▶ _DOCUMENT EXTRACT_
____________

As part of Swn Festival (pronounced ‘Soon’) in Cardiff this weekend, I was on a panel discussing independent and DIY music business in the digital age. One of the questions asked (and it comes up a lot) was about whether localism and local scenes still play an important role in music.
It had been a very orderly and polite seminar up until that moment, and so when the music-manager-for-bands-you’ve-heard-of answered in the negative, citing the globalising impact of the internet as his evidence, I took the opportunity to be a bit provocative, and piped up with “you’re very wrong”.
But before I get to my main point, I’d like to tell three short stories of recent live music events and how a little bit of local knowledge changes everything.
1) Here we are – where is everyone?
A band from my homeland of New Zealand turned up to play in Birmingham. Amazing band, amazing gig and they put on a show that would have delighted a stadium, a festival or a packed large venue.
The venue capacity was only a few hundred – and there was something like 60 people in the audience.
All of them had a great time – but it could have been much better with a big crowd in the room.
Now, I have to say – this band really appreciated their crowd, thanked them (especially the Brits) for turning up to support them – shared their bottle of vodka from the front of the stage and gave their all. It was superb showmanship all around, but in the grand scheme of things, it was mostly hidden from view.
The point is that this was not a failure of marketing and promotion – but the lack of one important piece of information that only a local could really have told them.
They are not a band for an inner-city venue in Birmingham. They belong in Kings Heath – a smallish village in South Birmingham, but with massive support for bands of this ilk. A night at the Hare and Hounds would have been utterly packed to the rafters, well supported, profitable and laser-accurately targeted.
It would also have started a buzz about this band that would have spread like wildfire through the city.
2) Where are we everyone?
As it happens, another band from my homeland of New Zealand played in Birmingham the following night. These guys are far more established internationally and are pretty much guaranteed to pack out any venue you care to put them in throughout Europe.
There’s a gag that our fellow countrymen Flight of the Conchords use in their live performances. In front of a packed theatre crowd, Jemaine calls out “Good evening…” (looks at the back of his guitar) “…New York!”
That’s kind of funny, right? Sadly, this particular band didn’t take those precautionary steps – and addressed the Birmingham crowd as ‘Hello Bristol!” (yikes…).
We’re a forgiving lot, us Brummies – but some towns would have taken great offense at such a slight. I mean – easy mistake to make when you’re touring the world playing venue after venue, night after night – but not a good mistake to make. Like calling out the wrong name during sex – only, y’know, in a live music situation.
Even when you’re in venue after venue, night after night – the simple fact is that to everyone facing towards the stage, this is the one concert they’re attending. It has to feel like the most important night of the tour – the favourite city.
3) Here we are, everyone!

____________

▶ _DATA EXCERPTS_
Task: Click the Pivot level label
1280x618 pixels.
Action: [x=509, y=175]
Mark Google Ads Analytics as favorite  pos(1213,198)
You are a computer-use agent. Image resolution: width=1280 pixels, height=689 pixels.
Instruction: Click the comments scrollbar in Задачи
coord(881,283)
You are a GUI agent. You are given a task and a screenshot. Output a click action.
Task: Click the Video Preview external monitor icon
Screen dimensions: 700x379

____________

▶ _WHAT THE TASK REQUIRES_
In the post on local music scenes, what greeting did the second New Zealand band use for its Birmingham crowd?

▶ _RESPONSE BELOW_
"Hello Bristol!"